An essential part of storage modules, HA pairs of Dell EMC PowerEdge R750 servers (failover domains) are connected to ME4084s arrays via SAS 12 Gbps cables, manage data NSDs and provides access to NSDs via redundant high-speed network interfaces. For the standard PixStor configuration, these servers have the dual role of metadata servers and manage metadata NSDs (using SSDs that replace all spare HDDs).
Stores the file system data (MD4084) or metadata (ME4024). PowerVault ME4084s are part of the storage module and PowerVault ME4024s are part of the optional High-Demand metadata module in Figure 2.
Optional Capacity Expansions are PowerVault ME484 (inside dotted orange square in Figure 2) connected behind ME4084s via SAS 12 Gbps cables to expand the capacity of a storage module. For PixStor storage configurations, each ME4084 can only use one ME484 expansion, for performance and reliability (even that ME4084 supports up to three ME484s).
NSDS are backend block devices (e.g. RAID LUNs from ME4 arrays or RAID 10 NVMeoF devices) that store information, data and metadata. In the PixStor storage solution, file system data and metadata are stored in different NSDs, data NSDs normally use spinning media (NLS SAS3 HDDs), while metadata NSDs use SAS3 SSDs (metadata include directories, filenames, permissions, time stamps and the location of data in other NSDs).

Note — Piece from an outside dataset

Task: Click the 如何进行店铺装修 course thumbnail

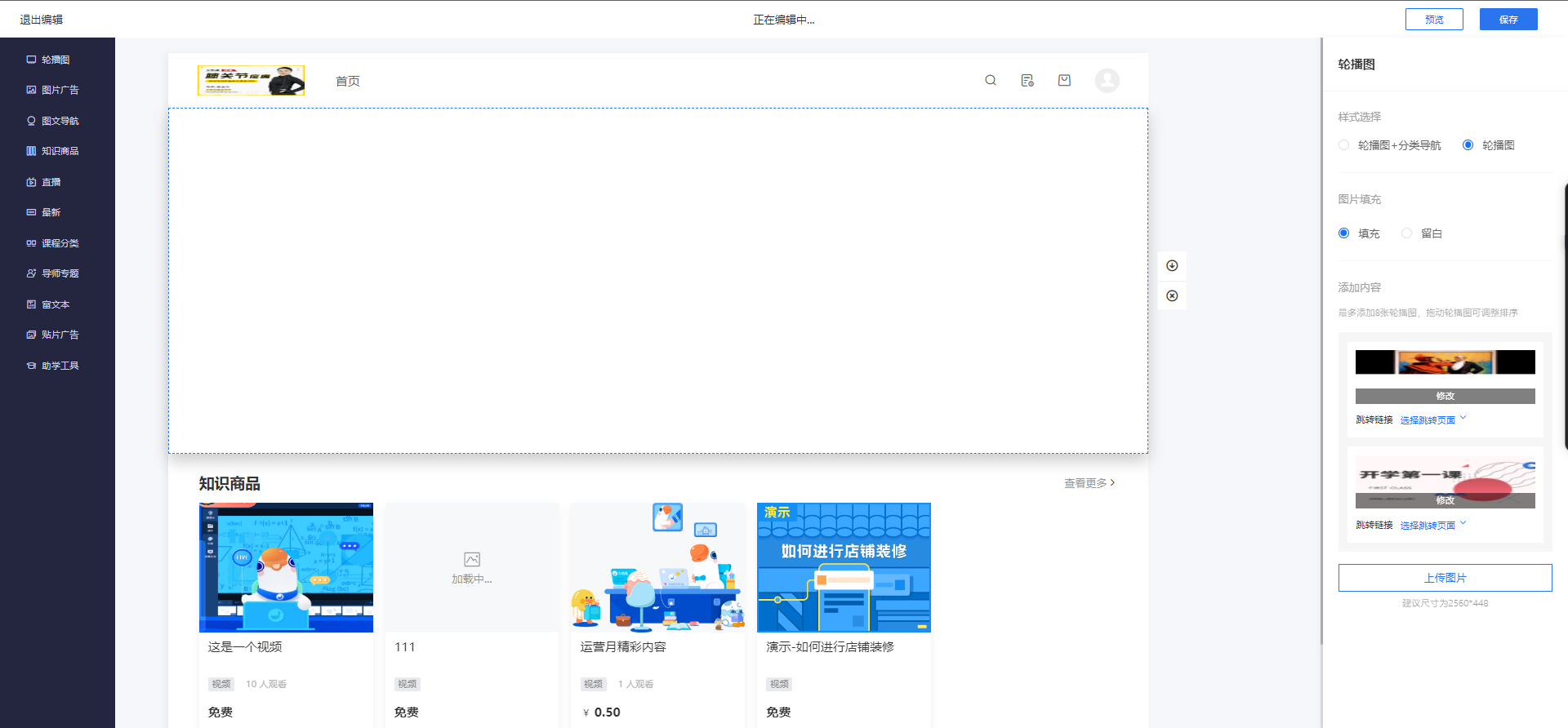Action: (844, 567)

NVMeoF-based NSDs are currently used only for data, however, we are currently testing them for metadata, and we plan to test them for data + metadata.

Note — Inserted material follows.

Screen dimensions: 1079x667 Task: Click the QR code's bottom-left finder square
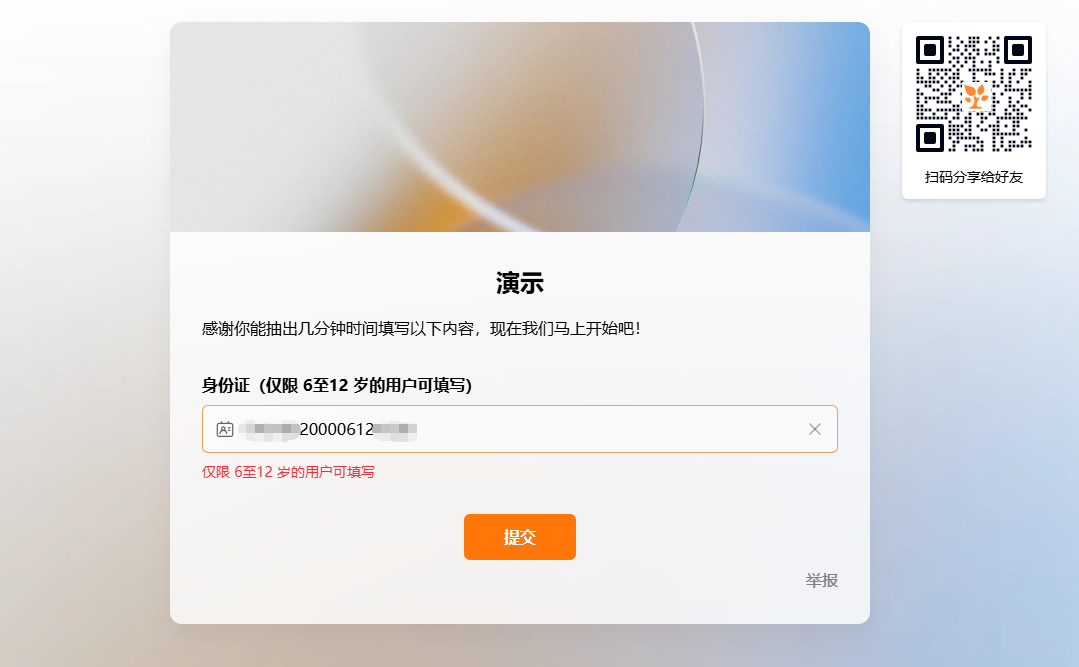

Part the optional high-demand metadata module (inside dotted yellow square in Figure 2). Pairs of Dell EMC PowerEdge R750 servers in HA (failover domains) connected to PowerVault ME4024s arrays via SAS cables, manage the metadata NSDs and provides access to the metadata backend via redundant high-speed network interfaces.
Main part of the optional NVMe Tier modules (inside dotted green square in Figure 2). Pairs of PowerEdge R650 servers in HA (failover domains) provide a high-performance flash-based tier for the PixStor storage solution. Performance and capacity for this NVMe tier can be scaled out by additional pair of NVMe nodes. Increased capacity is provided by selecting the appropriate capacity for the NVMe devices supported in the PowerEdge R650.

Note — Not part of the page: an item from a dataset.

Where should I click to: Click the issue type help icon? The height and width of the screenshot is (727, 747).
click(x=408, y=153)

Each PowerEdge R650 has ten NVMe devices split in slices/partitions. Then, slices from all drives in both servers are combined into RAID10 devices, for high throughput. These NVMe nodes leverage NVMesh as the NVMe over Fabric (NVMeoF) component to have each mirror copy from the RAID10 on a different server (for HA purposes) and provide block devices to the file system to use as NSDs.
Software installed on the clients that allow access to the file system. The file system must be mounted for access and appears as a single namespace.
The optional gateway nodes (inside dotted red square in Figure 2) are PowerEdge R750 servers (same hardware as Ngenea nodes but different software) in a Samba’s Clustered Trivial Data Base (CTDB) cluster providing NFS or SMB access to clients that do not have, or cannot have, the native client software installed, but instead use NFS or SMB protocols to access information.
The optional Ngenea nodes (inside dotted red square in Figure 2) are PowerEdge R750 servers (same hardware as gateway nodes but different software) that use PixStor software to access to external storage devices that could be used as another tier in the same single namespace (e.g. Object Storage, cloud storage, tape libraries, etc.) using enterprise protocols, including cloud protocols.
The Dell EMC PowerSwitch N2248X-ON gigabit ethernet switch was used to connect the different servers and storage arrays. It is used for administration of the solution, interconnecting all the components.
NVIDIA® QM8700 switches provide high-speed access via InfiniBand (IB) HDR and HDR100. For Ethernet solutions, the NVIDIA Mellanox SN3700 can be used.